The loudest of all the Republicans, right-wing attack-dog pundits and the Teabagger mobs fighting to kill health care reform and eviscerate “entitlement programs” increasingly hold up Ayn Rand as their guru. Sales of her books have soared in the past couple of years; one poll ranked “Atlas Shrugged” as the second most influential book of the 20th century, after The Bible.
Read more at
Mark Ames: Paul Ryan
How truly diseased a mind do have to have to think of a serial killer as a superman:
William Edward Hickman - Wikipedia, the free encyclopedia
In 1928, the writer Ayn Rand began planning a novel called The Little Street, whose hero, Danny Renahan, was to be based on "what Hickman suggested to [her]." The novel was never finished, but Rand wrote notes for it which were published after her death in the book Journals of Ayn Rand. Rand wanted the hero of her novel to be "A Hickman with a purpose. And without the degeneracy. It is more exact to say that the model is not Hickman, but what Hickman suggested to me."[3] Rand scholars Chris Matthew Sciabarra and Jennifer Burns both interpret Rand's interest in Hickman as a sign of her early admiration of the ideas of Friedrich Nietzsche, especially since she several times referred to Hickman as a "Superman" (in the Nietzschean sense).[4][5]
Is it really necessary to point out that the thing that allowed Hickman to brutally murder a young girl, the lack of a conscience isn't a good thing. That's the problem with modern conservatism, it confuses the lack of morality with strength and sees compassion and empathy as weakness. You can't be a superman and not feel anything for the people around you.
This is the definition of sociopath:
She so admired - admired - the man's "pure reason and enlightened self-interest" that in her novel the Little Street, she deliberately modeled the hero 'Danny Renahan' after him. According to Rand scholar Chris Matthew Sciabarra, Renahan was intended to be her first sketch of her ideal man. Renahan, she enthuses in another journal entry, "is born with a wonderful, free, light consciousness -- [resulting from] the absolute lack of social instinct or herd feeling. He does not understand, because he has no organ for understanding, the necessity, meaning, or importance of other people ... Other people do not exist for him and he does not understand why they should." (Journals, pp. 27, 21-22; emphasis hers.)

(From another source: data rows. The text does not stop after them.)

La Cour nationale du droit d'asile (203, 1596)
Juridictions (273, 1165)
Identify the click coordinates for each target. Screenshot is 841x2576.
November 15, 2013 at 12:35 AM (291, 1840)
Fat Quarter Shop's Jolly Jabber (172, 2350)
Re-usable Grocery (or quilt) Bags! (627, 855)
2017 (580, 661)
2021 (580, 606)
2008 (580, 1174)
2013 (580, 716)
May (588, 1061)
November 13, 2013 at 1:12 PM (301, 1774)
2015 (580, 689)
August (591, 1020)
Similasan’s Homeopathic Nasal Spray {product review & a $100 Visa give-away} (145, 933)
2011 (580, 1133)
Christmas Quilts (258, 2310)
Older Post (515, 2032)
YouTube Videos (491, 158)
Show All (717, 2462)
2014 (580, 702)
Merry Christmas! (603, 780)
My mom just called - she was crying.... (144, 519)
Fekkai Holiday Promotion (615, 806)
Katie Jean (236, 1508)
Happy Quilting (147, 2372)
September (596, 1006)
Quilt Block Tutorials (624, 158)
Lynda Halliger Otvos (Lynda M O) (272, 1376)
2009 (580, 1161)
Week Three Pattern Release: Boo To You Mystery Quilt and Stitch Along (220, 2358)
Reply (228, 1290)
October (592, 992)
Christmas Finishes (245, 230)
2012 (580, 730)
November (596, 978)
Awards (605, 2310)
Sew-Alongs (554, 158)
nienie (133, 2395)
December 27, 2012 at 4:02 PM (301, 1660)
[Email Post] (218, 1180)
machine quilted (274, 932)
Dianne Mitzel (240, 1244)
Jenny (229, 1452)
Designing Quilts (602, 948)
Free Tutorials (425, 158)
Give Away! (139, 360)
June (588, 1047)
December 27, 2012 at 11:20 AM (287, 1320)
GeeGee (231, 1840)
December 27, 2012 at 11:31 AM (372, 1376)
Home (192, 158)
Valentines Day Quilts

Ayn Rand, Intellectual Powerhouse: An American Story: - Blogcritics Politics
So if you have people who've been brought up think this way;
Much has been made of the influence of Nietzsche on Rand's writing, but while much of the attitude of her writing could be attributed to Nietzsche, one must wonder how much influence actually came from the man referred to above who so influenced her novel "The Little Street". Of The Fountainhead's hero, Howard Roark: He "has learned long ago, with his first consciousness, two things which dominate his entire attitude toward life: his own superiority and the utter worthlessness of the world."
This clearly explains why the very few are getting wealthy in America today and the rest are going to hell.
Rand truly had a diseased mind, any nation based on her "principles" will be equally as diseased.
"The first thing that impresses me about the case is the ferocious rage of a whole society against one man. No matter what the man did, there is always something loathsome in the 'virtuous' indignation and mass-hatred of the 'majority.'... It is repulsive to see all these beings with worse sins and crimes in their own lives, virtuously condemning a criminal...
"This is not just the case of a terrible crime. It is not the crime alone that has raised the fury of public hatred. It is the case of a daring challenge to society. It is the fact that a crime has been committed by one man, alone; that this man knew it was against all laws of humanity and intended that way; that he does not want to recognize it as a crime and that he feels superior to all. It is the amazing picture of a man with no regard whatever for all that society holds sacred, and with a consciousness all his own. A man who really stands alone, in action and in soul."